Post-War Prosperity Canada in the 1920s

After World War One… When the First World War ended in 1918, many Canadians hoped life would return to normal. However, during WW1, most of the economy had become a wartime economy During the war manufacturing revolved around the war effort: food, weapons and ammunition.

Canada: Post-War Economy When the war ended, Europe’s demand for Canadian goods fell, creating a temporary slump in the Canadian economy. This was at its worst in the Maritimes and the Prairies because the sales of wheat and fish declined.

The cost of goods and services were high after the war because they were scarce. * Scarce: having very little of something; hard to find.

When something is scarce, it is expensive. Examples from today… Wages did not rise with high prices and returning soldiers had difficulty finding work.

Prosperity For Some… 1923  Central Canada, British Columbia and the Prairies began to recover from the economic slump.

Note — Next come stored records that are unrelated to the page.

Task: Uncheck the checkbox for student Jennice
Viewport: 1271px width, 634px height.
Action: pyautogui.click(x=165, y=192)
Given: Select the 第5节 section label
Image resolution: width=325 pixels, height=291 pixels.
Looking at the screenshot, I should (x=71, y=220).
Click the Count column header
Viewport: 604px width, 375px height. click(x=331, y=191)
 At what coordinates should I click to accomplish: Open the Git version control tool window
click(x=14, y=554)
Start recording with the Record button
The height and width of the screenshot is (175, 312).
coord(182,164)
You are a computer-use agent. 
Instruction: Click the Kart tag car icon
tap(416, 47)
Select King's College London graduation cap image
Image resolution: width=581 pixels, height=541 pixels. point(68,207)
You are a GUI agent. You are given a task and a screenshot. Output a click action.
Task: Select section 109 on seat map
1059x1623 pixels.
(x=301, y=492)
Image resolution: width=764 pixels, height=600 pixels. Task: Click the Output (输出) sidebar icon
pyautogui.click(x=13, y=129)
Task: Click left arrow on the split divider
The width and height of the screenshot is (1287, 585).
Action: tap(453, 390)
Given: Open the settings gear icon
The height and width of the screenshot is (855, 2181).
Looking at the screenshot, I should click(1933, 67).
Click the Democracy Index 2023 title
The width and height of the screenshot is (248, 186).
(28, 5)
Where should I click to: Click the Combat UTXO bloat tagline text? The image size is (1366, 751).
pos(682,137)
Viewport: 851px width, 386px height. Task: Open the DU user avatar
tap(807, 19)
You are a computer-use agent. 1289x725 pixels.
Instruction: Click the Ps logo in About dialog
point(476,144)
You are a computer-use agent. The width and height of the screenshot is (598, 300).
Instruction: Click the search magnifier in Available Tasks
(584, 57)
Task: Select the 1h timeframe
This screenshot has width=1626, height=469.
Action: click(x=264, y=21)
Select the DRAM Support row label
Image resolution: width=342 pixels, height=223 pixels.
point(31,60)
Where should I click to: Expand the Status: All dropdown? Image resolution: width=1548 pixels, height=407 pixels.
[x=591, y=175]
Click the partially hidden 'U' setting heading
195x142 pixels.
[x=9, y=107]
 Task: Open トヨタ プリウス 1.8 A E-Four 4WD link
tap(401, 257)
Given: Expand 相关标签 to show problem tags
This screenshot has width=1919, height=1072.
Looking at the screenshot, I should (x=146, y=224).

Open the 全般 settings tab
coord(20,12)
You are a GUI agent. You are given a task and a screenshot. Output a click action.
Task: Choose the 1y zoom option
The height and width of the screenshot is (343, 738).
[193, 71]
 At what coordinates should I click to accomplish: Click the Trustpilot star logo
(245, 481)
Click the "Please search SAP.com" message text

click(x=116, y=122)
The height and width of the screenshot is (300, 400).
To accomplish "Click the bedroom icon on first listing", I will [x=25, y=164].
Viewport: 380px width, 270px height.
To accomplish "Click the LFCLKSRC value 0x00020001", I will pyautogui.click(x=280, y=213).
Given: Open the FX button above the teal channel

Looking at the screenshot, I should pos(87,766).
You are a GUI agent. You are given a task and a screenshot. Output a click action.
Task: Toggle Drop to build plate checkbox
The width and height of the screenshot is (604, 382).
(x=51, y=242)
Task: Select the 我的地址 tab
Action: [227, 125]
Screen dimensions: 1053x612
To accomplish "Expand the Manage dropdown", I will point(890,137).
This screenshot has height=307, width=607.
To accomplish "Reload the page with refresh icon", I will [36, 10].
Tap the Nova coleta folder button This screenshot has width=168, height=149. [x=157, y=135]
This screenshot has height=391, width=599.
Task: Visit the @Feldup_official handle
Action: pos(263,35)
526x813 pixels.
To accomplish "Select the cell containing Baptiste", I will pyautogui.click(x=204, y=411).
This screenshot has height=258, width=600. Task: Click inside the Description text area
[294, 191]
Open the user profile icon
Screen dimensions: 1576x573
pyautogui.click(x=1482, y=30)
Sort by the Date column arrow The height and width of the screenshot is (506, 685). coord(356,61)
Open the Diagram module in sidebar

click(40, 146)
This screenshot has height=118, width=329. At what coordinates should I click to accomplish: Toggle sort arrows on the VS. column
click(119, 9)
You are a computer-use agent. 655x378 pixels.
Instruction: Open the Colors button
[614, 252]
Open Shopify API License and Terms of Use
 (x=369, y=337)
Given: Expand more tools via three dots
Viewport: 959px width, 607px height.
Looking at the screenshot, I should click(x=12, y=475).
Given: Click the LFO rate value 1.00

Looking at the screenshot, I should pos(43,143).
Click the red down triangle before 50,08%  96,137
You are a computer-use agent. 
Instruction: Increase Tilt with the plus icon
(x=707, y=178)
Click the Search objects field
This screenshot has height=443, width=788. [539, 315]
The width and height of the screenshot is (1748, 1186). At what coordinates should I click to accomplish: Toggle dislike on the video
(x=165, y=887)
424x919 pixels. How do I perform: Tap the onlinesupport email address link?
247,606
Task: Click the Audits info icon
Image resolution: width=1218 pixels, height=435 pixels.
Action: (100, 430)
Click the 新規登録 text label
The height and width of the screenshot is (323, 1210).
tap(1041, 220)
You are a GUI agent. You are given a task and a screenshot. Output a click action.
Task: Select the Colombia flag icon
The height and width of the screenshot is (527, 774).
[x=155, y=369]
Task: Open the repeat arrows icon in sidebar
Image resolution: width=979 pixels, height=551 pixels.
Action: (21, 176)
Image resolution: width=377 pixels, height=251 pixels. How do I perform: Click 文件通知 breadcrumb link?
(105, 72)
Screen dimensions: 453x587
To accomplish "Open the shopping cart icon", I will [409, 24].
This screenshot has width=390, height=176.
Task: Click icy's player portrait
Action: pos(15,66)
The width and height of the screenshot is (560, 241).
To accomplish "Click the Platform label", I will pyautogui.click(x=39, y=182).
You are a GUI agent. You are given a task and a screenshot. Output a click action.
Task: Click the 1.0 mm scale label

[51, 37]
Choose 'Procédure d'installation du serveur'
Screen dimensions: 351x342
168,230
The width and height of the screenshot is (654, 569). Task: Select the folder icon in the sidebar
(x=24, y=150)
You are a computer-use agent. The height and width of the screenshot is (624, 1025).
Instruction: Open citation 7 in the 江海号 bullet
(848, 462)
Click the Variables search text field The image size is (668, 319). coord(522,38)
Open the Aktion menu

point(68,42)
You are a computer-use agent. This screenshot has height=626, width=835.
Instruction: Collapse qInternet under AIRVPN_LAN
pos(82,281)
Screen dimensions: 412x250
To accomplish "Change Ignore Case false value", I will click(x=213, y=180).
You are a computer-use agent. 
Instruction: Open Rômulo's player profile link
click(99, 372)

Agricultural production increased because wheat was in huge demand. Mining activity in British Columbia, Manitoba and Central Canada increased. Trade with the United States increased. Branch plants of United States companies were built in Canada to avoid high tariffs on products imported to Canada.

*Branch plants: a business owned and controlled by a company headquartered in another country. For example, Ford started in the U.S., but built factories in Canada as well. *Tariff: a tax put on goods that are brought in from another country.

Changing technologies Electricity was available in most urban areas; the use of electricity and gas-powered machinery increased productivity in the workplace. *The assembly line: a row of workers and machines along which work is passed until the final product is made. This method greatly increased the number of products that could be made.

Employment  Increased. More money = more money to buy products, resulting in a consumer society.

…A Slow Economy for Others The economic boom did not reach the Maritimes, where the economy stayed the same or declined.

Reasons for this: Shipbuilding, a major industry for the region, was in decline even before the First World War. No new major industry came to replace shipbuilding, and the regions were unable to modernize, keep up with new technologies, like other areas of Canada.

More Reasons for this: There were federal policies (Canadian policies) brought in after the First World War that harmed the region’s economy:

Federal Policies: Increased Freights Rates Increased freight rates, forcing manufacturers to raise costs. Higher prices made products less desirable and therefore customers lost interest. Between 1920 and 1926, the region lost 42% of its manufacturing jobs. Many people moved out of the Maritimes to find work in Central Canada and the United States.

Because the Maritimes had less money, hydroelectricity was slower to develop. The lack of electrical power meant that industries could not take advantage of new technologies, so secondary industries, such as pulp and paper, were much slower to develop.

Vocabulary *Secondary industry: work in manufacturing; usually taking natural resources and making some out of it. For example, building houses, jewelry, furniture, clothing, etc.

During the 1920s, in the Maritimes, primary industries continued to be an important source of employment. *Primary industry: extracting/taking resources from the earth; mining, fishing, forestry, and farming.